The Vince Lombardi Trophy is awarded to the winner of the Super Bowl. The Stanley Cup is bestowed to the number-one hockey team. Both are prestigious and well known. In every sport, race, etc., there’s an award for outstanding accomplishments. Nature photographers also seek out a trophy—the Lombardi trophy of light, the World Cup of composition, and the FIFA cup of f-stops. But not every landscape has to earn the Green Jacket. Trophies are issued in Little League, Pee Wee football, and even ping-pong tournaments. Each recipient is still a winner. While not as grand as the big boy awards, they’re still worthy of recognition. Enter the intimate landscape. The intimate landscape is smaller in detail, composition and view, yet a well-conceived one is still worthy of The Commissioner’s Trophy for World Series success.
Thought Process: Iconic images of The Grand Tetons, Big Sur, Delicate Arch, the hoodoos of Bryce Canyon, etc., always draw you to their locations. But while you’re waiting for the light, the wind to subside or color to richen, open your eyes to the smaller slices of the scene. Zoom with your eyes and look beyond the preconceived picture-postcard image you have in mind. Look for the picture within the picture. It’s often found by singling out a section of a scene. Study the shapes, light and compositional elements. Is there a peak that demands its own attention? Is there a center portion of the scene that should be captured unto itself? Think about what you can extract from the shot others made before you.
Where to Look: The answer to this rhetorical statement is, everywhere. An isolated autumn leaf may rest on a still body of water onto which the grand landscape is reflected. While you’re waiting for the light to illuminate the scene, break out the macro and photograph the leaf. A solitary fern may emerge from a rocky shore where a seascape awaits the click of the shutter. The fern or leaf may be to your left or right. If the light is flat, odds are the shot of the leaf or fern will net a better image than the grand scenic. This being the case, these shots win the trophy. There may be a cluster of spring dogwood blooms that have a unique form. In this case, an elevated glance is in order. And by all means, always turn around to view the world behind you. Many photographers get so keyed into the anticipated shot, they’re oblivious to what else is going on. Listen to what calls your name, but listen with your eyes.
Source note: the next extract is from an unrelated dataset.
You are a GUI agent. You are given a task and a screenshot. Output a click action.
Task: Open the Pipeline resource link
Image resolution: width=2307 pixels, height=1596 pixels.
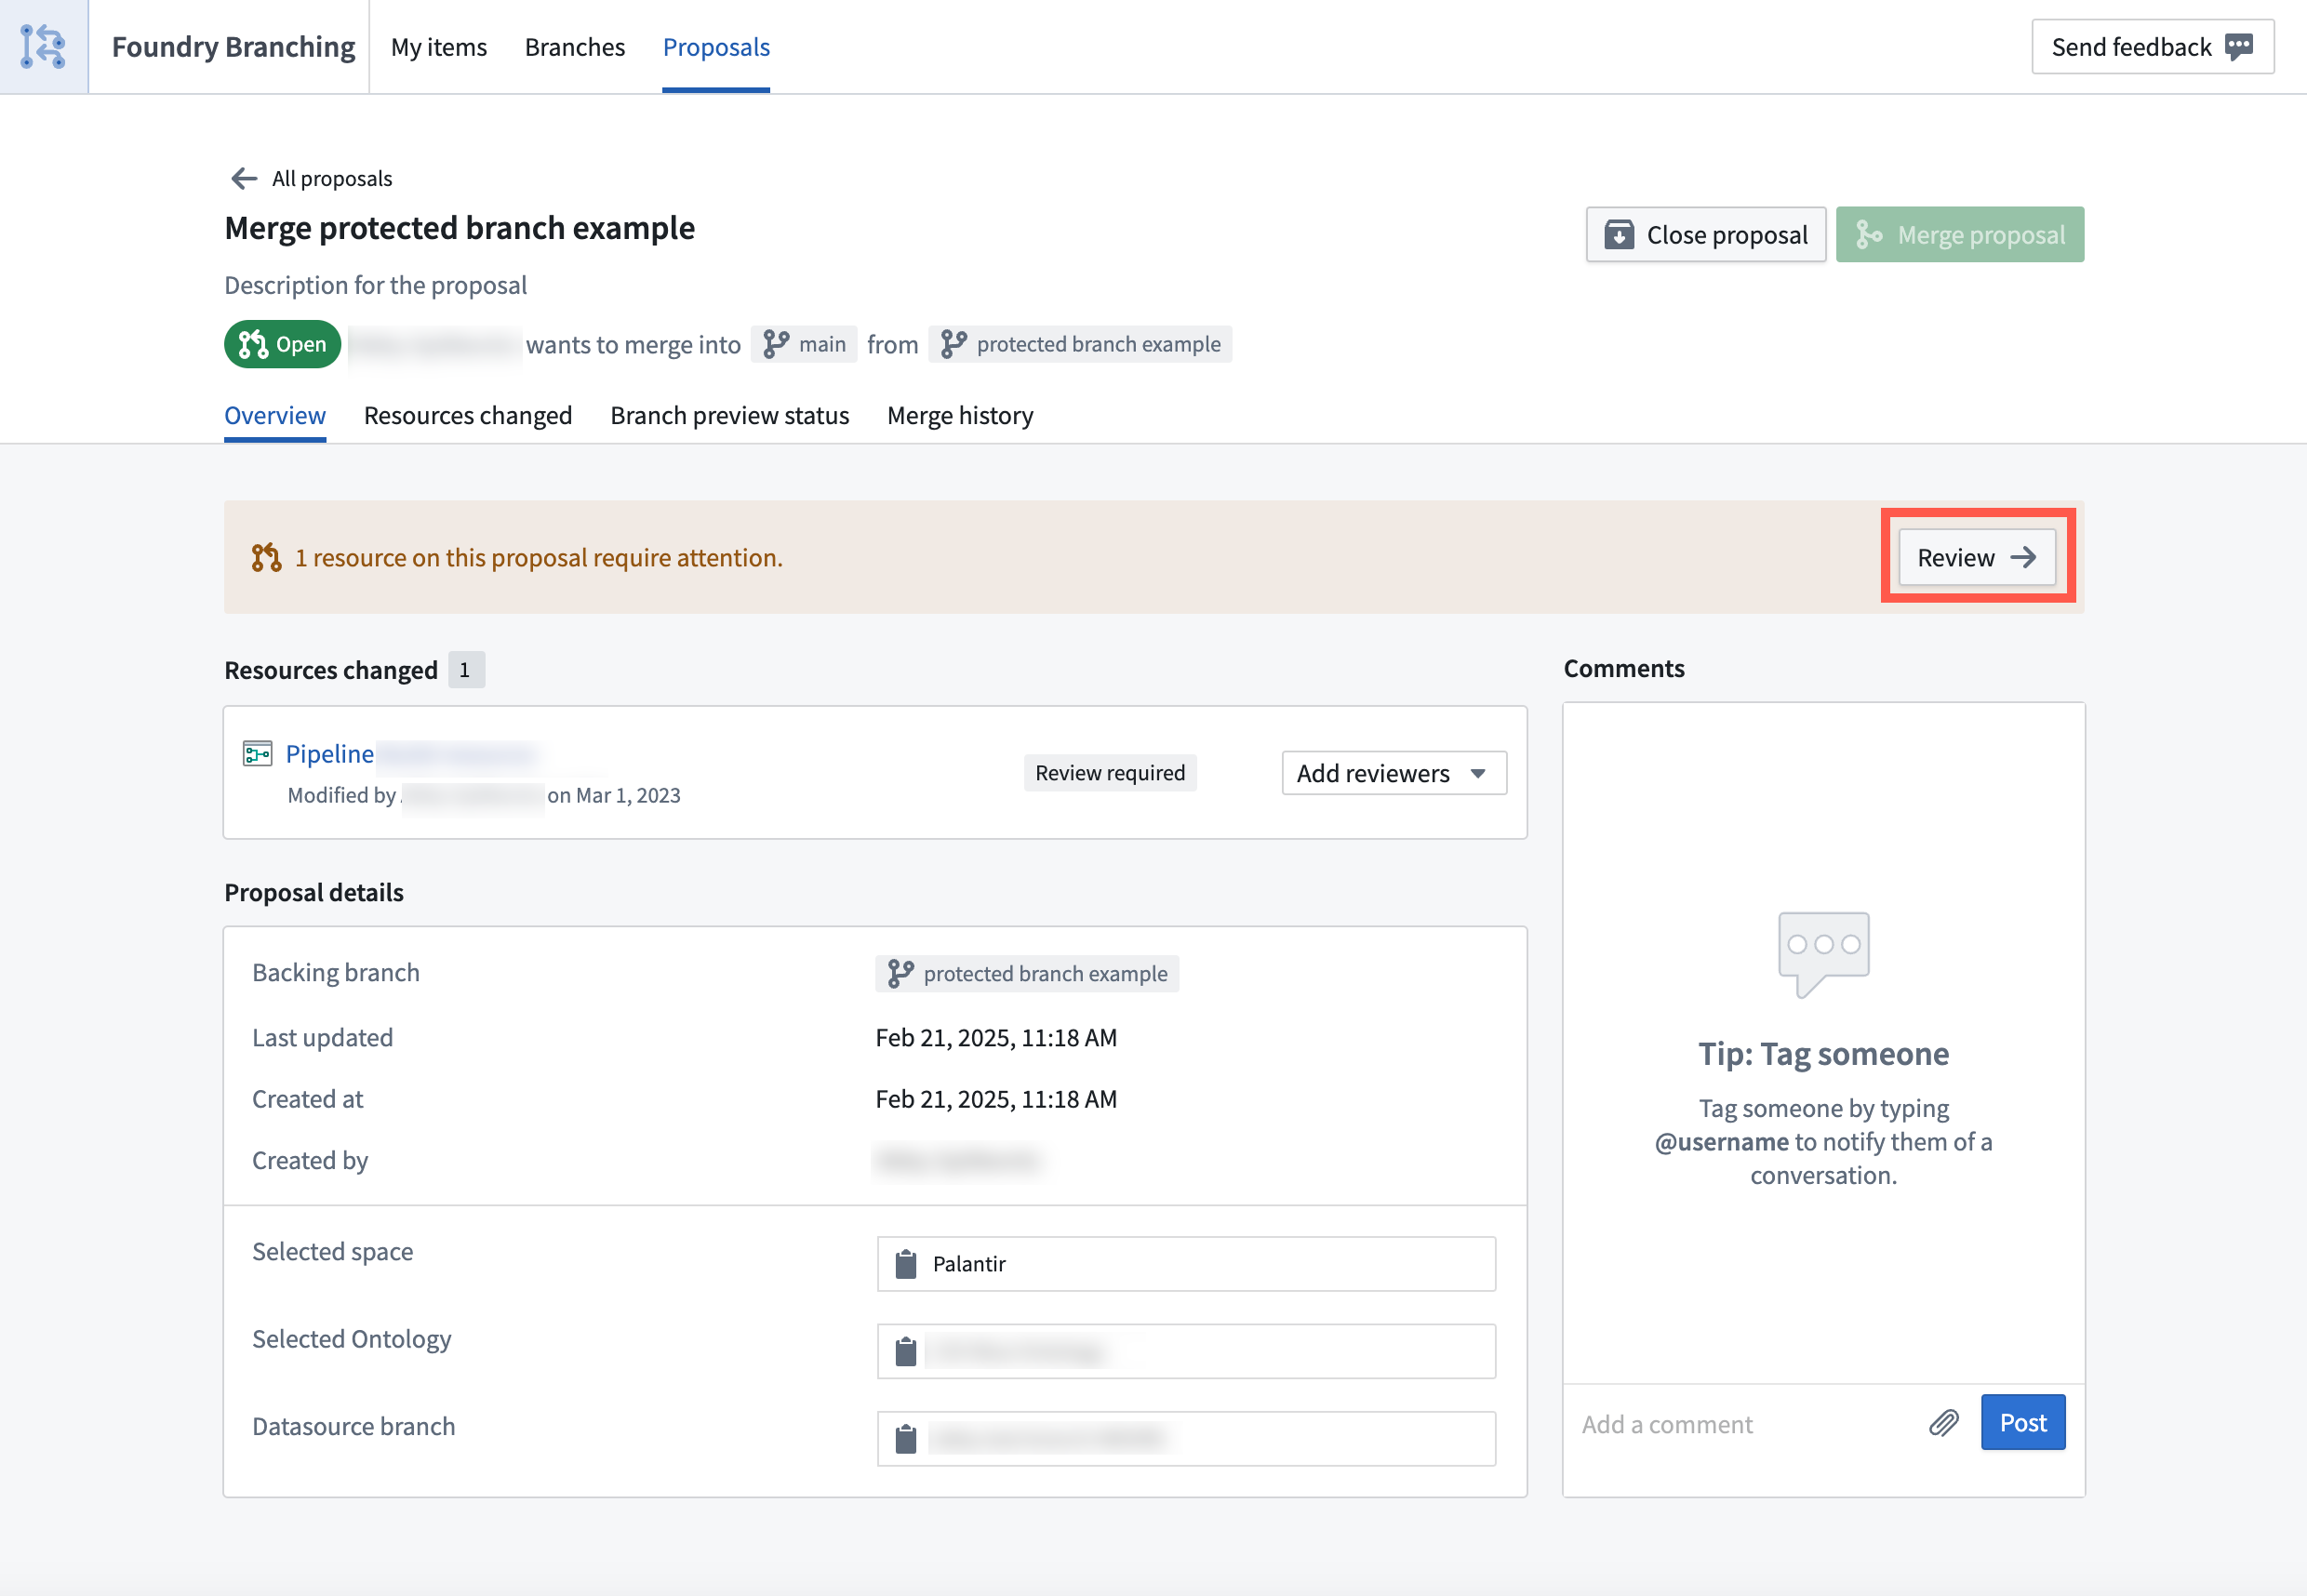pyautogui.click(x=330, y=753)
Beyond Macro: Many associate the term “intimate landscape” with macro photography. This may be so, but there are a plethora of other intimate possibilities. Don’t overlook the bigger stuff. An isolated autumn backlit cottonwood may call your name if you “listen with your eyes.” A crack in a lichen-covered boulder may incubate flowers. Look for patterns, shapes, and textures to photograph. A gentle cascade contained in a foreground river may net a trophy. The bottom line is to not just key into the preconceived grand trophy photo but to look elsewhere and everywhere. It just may be the shot of the trip and the one that wins the contest into which it’s entered.